The United States Judicial Panel on Multistate Litigation consolidated the Chantix suits and assigned them to U.S. District Judge Inge Johnson.
Johnson has selected a few to be heard first. She has set a trial for Oct. 22 in a lawsuit filed by Duluth, Minn., resident July Ann Whitley over the suicide of her husband in November 2007.
Johnson set a Jan. 22, 2013, trial date for a suit by the estate of Sandra Corey, of Jacksonville, Ore., who died from a gunshot in July 2008.
Plaintiff attorney Kristian Rasmusssen told The Birmingham News (http://bit.ly/GPxtGY) that they intend to show a link between the suicides and Chantix.
"They thought they were taking a safe medication that would help them stop smoking and live longer. Unfortunately, they committed suicide, and we expect the evidence to show Chantix caused it," he said.
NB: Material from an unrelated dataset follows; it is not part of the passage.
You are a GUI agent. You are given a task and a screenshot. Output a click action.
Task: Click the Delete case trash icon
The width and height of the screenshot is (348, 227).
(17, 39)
Rasmussen is with the Birmingham-based law firm of Cory, Watson, Crowder and DeGaris, which is the lead plaintiff firm in the cases.
Pfizer issued a statement saying it stands by Chantix as a safe, effective treatment for adults who want to stop smoking. The company said it has been prescribed to 15 million smokers, including 8 million in the U.S.
"Pfizer remains confident in the strong science demonstrating the safety and efficacy of Chantix," the company said.
While the first two cases deal with suicides, the vast majority of the more than 2,400 suits deal with other issues.
Johnson's order said the third case she will schedule for trial was filed by Billy Bedsole Jr. of Demopolis, who said he suffered insomnia, anxiety, severe depression and other health problems after taking Chantix.